E ele, do alto de sua absurda e dolorosa beleza, foi tirando nota sete e meio em todos os quesitos. Devolveu uma besteira à altura, conhecia frases pessimistas perfeitas para uma noite estrelada e passou com certo louvor no teste do cotovelo.
No dia seguinte, já pela manhã, chegou uma mensagem de texto do homem mais bonito do mundo “quero te ver”. E foi então que resolvi pedir ajuda. Juntei a mulherada em casa. E todas nós, em silêncio, começamos a “googla-lo”. Até que uma foto bem grande, dele só de bermuda, sorrindo, ocupou a tela inteira e o coração de todas nós. Algumas suspiraram. Algumas tiveram ataque de riso nervoso. Uma ficou bem irritada e foi embora. Outras me olharam com a miopia bem apertada tentando descobrir que é que eu tinha pra merecer aquilo tudo. Ele era realmente o homem mais bonito do mundo. Todas concordaram. Não existe homem mais bonito do que esse e talvez nunca existirá. E, ao que tudo indica, trabalhador, com amigos do bem, amante da natureza e das crianças. A ficha.com estava limpíssima. Mas você viu se ele…Vi, vi, sim, ele passou no teste do cotovelo. Burro? Não. Então o quê hein? Pois é, amigas tão honestas, eu também não sei o que ele viu em mim. Tentaram uma última explicação, olhando para os meus pés “ah, vai ver ele gosta de sexo bizarro”. É, vai ver. Outra explicou assim “ah, tem tanto casal que a gente vê e não se conforma”. Pois é.

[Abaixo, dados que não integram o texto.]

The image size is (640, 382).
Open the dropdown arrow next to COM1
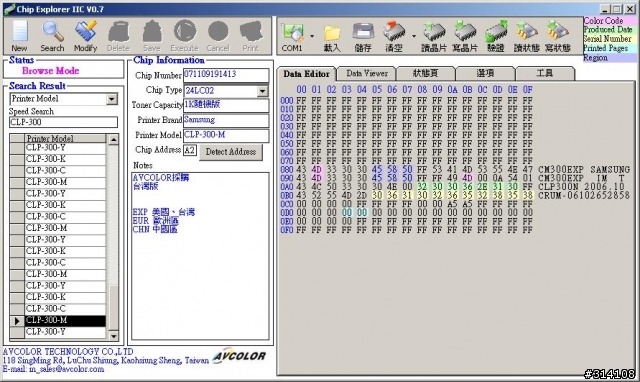(312, 36)
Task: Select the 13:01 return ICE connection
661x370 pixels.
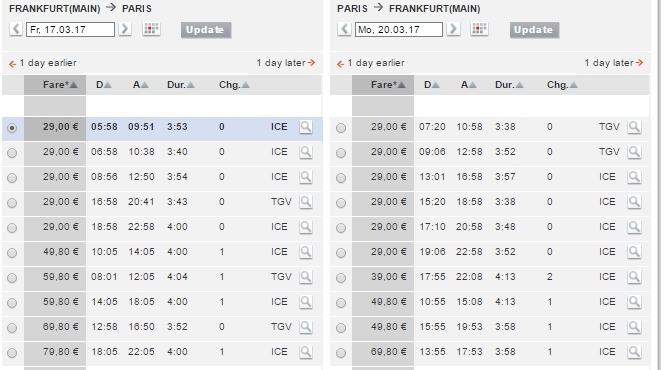Action: (x=341, y=178)
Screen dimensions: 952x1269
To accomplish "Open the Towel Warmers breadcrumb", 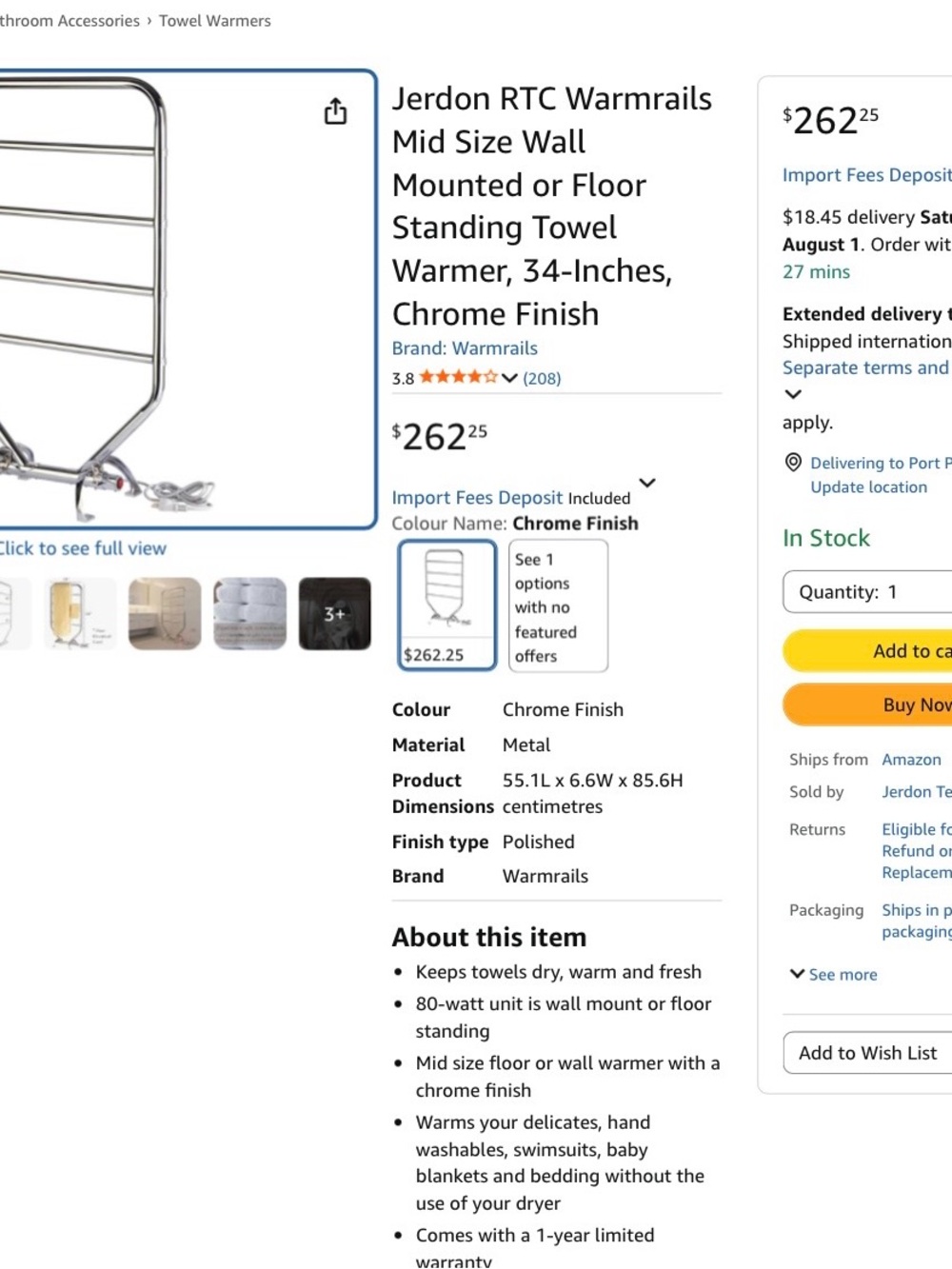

Fiquei quarenta e sete dias com o homem mais bonito do mundo. Todo mundo olhava pra ele. Homens, mulheres, velhinhos, crianças, cachorros, pombas, formigas. Ele poderia ter qualquer uma das anjinhas da Victoria’s Secret (caso além de perfeito fosse trilhardário também...não era o caso, mas era bem de vida) mas preferia estar comigo. Ele definitivamente não tinha nenhum problema sexual, aliás, muito pelo contrário: fazia parte do seletíssimo grupo de homens que, apesar de não fazer feio em medidas, são adeptos do sexo minimalista (aquele que sabe o valor da delicadeza pontual, ritmada, paciente e amorosa), entendia os filmes do Reserva Cultural e me explicava as palavras mais difíceis das músicas do Radiohead.
Tudo ia muito bem até que um dia, na fila pra comprar uma bomba de chocolate numa rua de Higienópolis, eu resolvi explodir aquela relação. Ele era tão bonito que me...que me...que...sei lá. Lembro que na hora pensei algo assim “ah, má vá ser bonito assim lá na puta queo pariu”. E ele foi.